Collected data
»»

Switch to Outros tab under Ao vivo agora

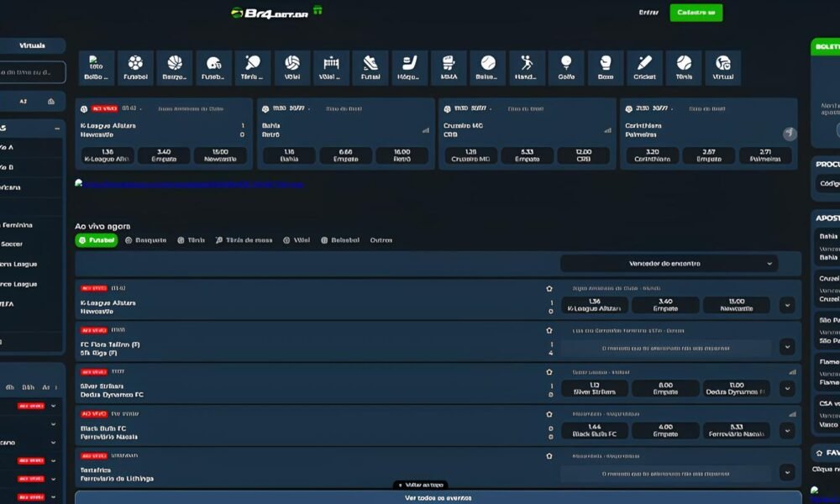pos(381,240)

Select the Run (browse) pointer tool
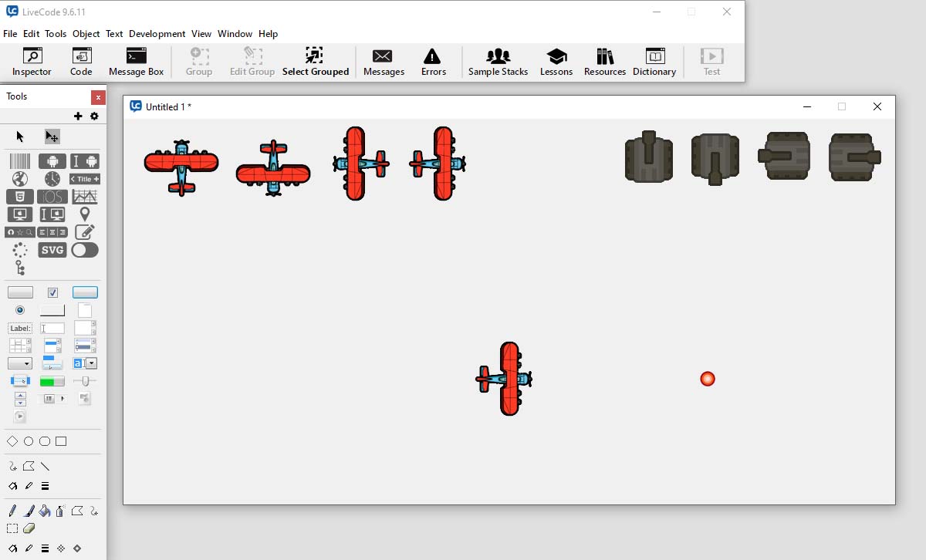[20, 137]
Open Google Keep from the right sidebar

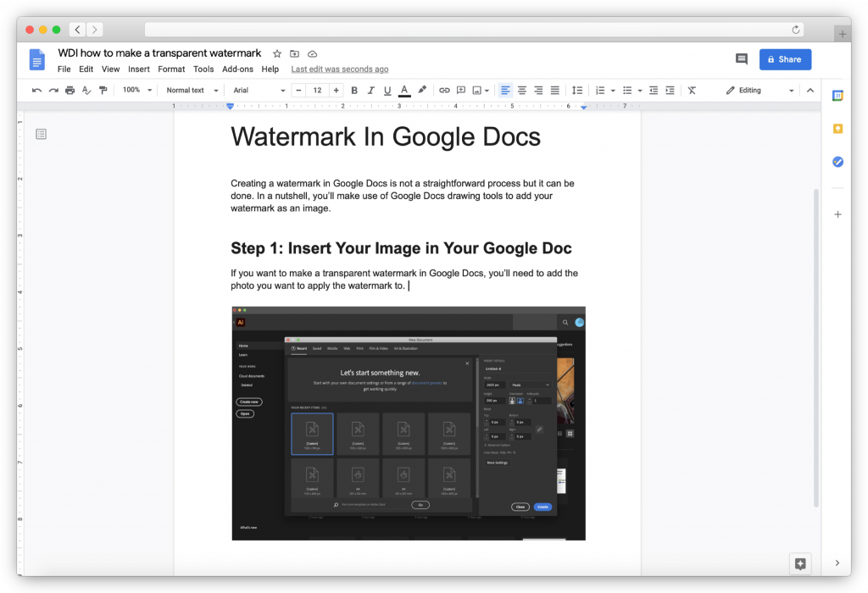[x=837, y=129]
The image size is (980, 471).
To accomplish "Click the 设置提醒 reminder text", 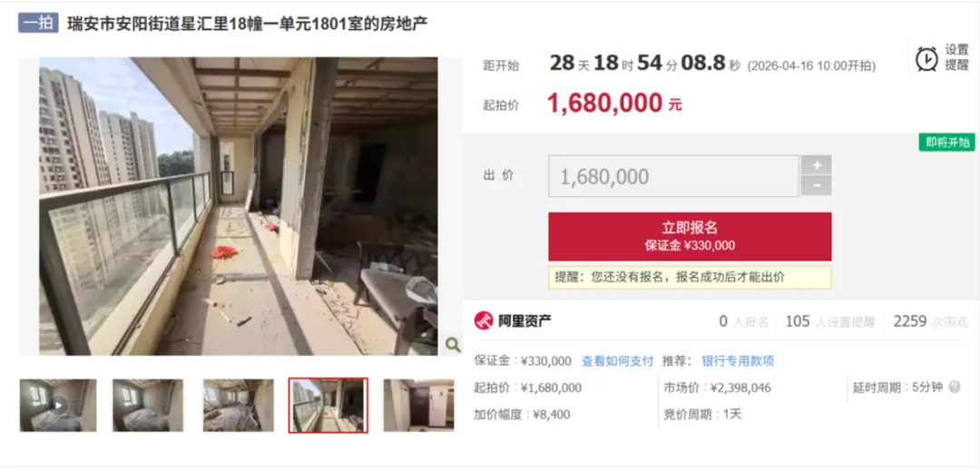I will [956, 57].
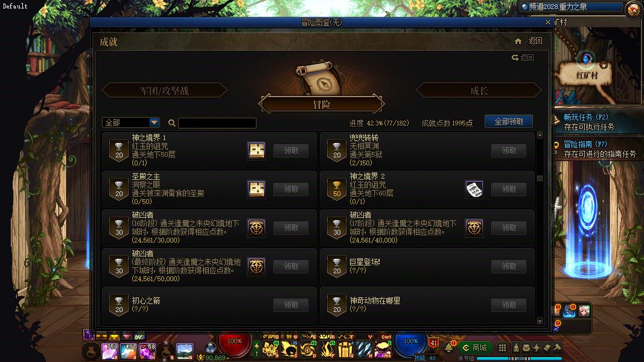Image resolution: width=644 pixels, height=362 pixels.
Task: Click 领取 button for 兜兜转转
Action: [508, 151]
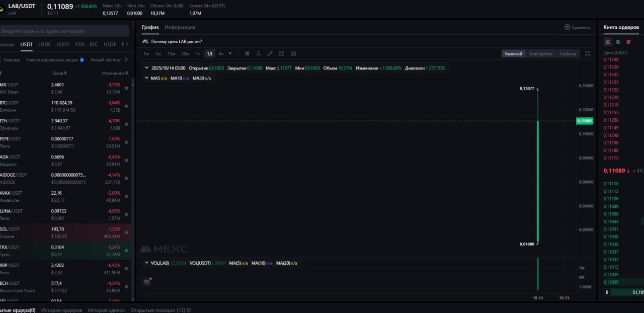Expand chart to fullscreen
Viewport: 644px width, 313px height.
[x=588, y=53]
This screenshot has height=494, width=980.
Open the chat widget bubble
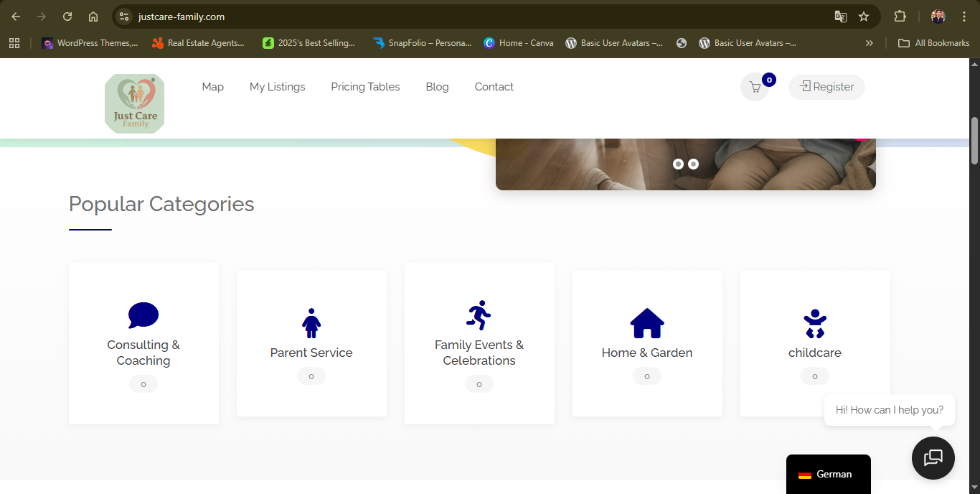pos(933,458)
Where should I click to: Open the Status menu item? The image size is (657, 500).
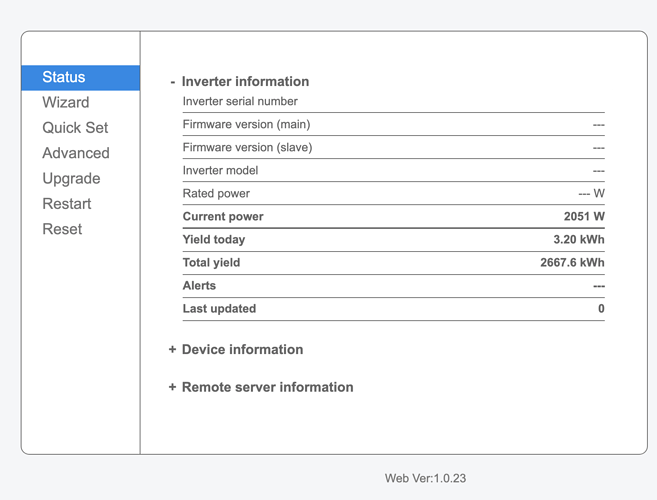[x=64, y=78]
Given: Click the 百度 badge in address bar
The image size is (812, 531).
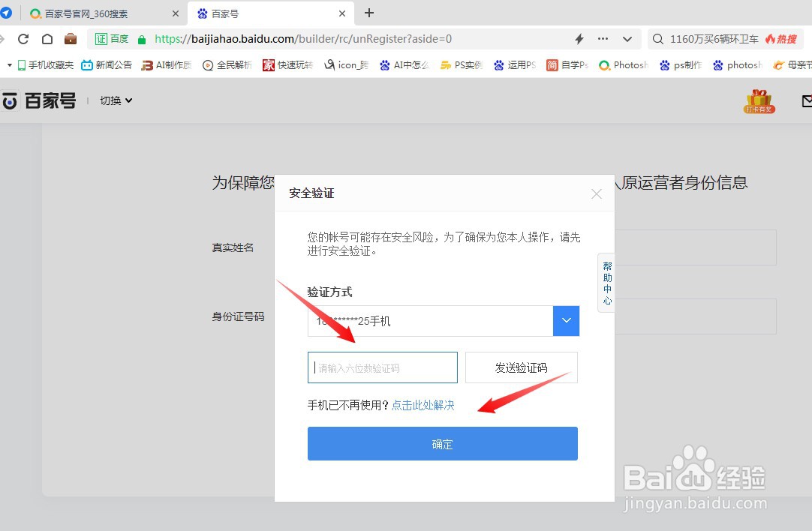Looking at the screenshot, I should tap(111, 38).

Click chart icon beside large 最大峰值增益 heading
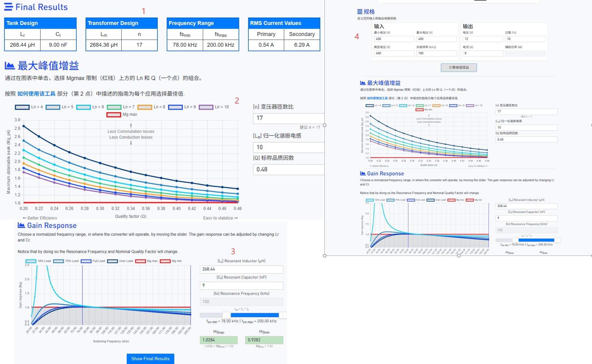10,66
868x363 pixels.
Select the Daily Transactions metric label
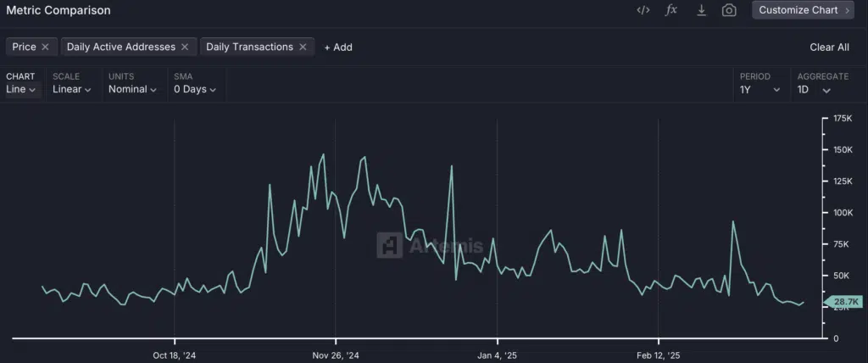click(249, 47)
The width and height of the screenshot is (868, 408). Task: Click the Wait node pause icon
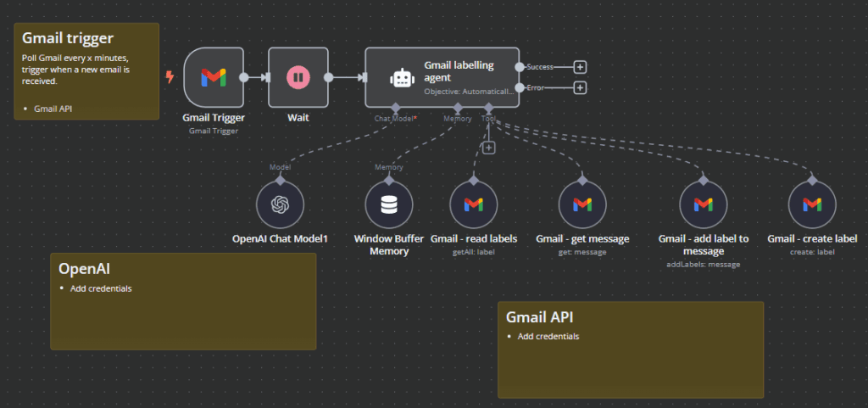298,77
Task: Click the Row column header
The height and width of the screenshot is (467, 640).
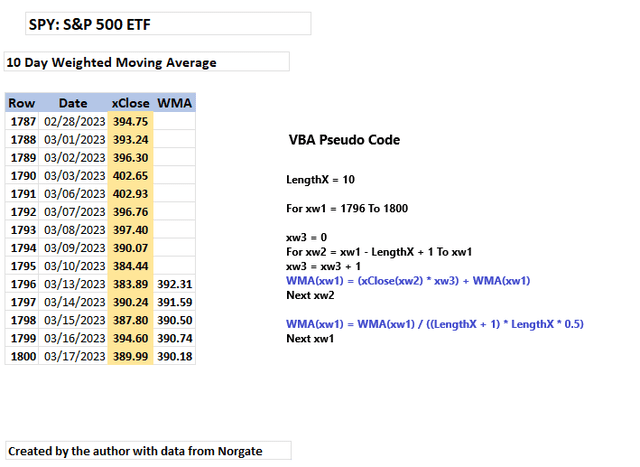Action: click(x=22, y=103)
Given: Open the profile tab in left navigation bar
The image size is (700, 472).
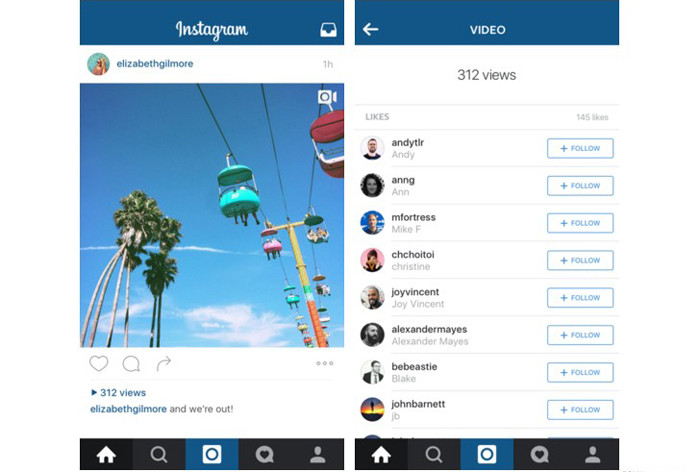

««

**Required action:** Find the string "Given" in the records, then copy each line where it occurs.

**Task response:**
Given: Click the 百度 badge in address bar
Given: Open the profile tab in left navigation bar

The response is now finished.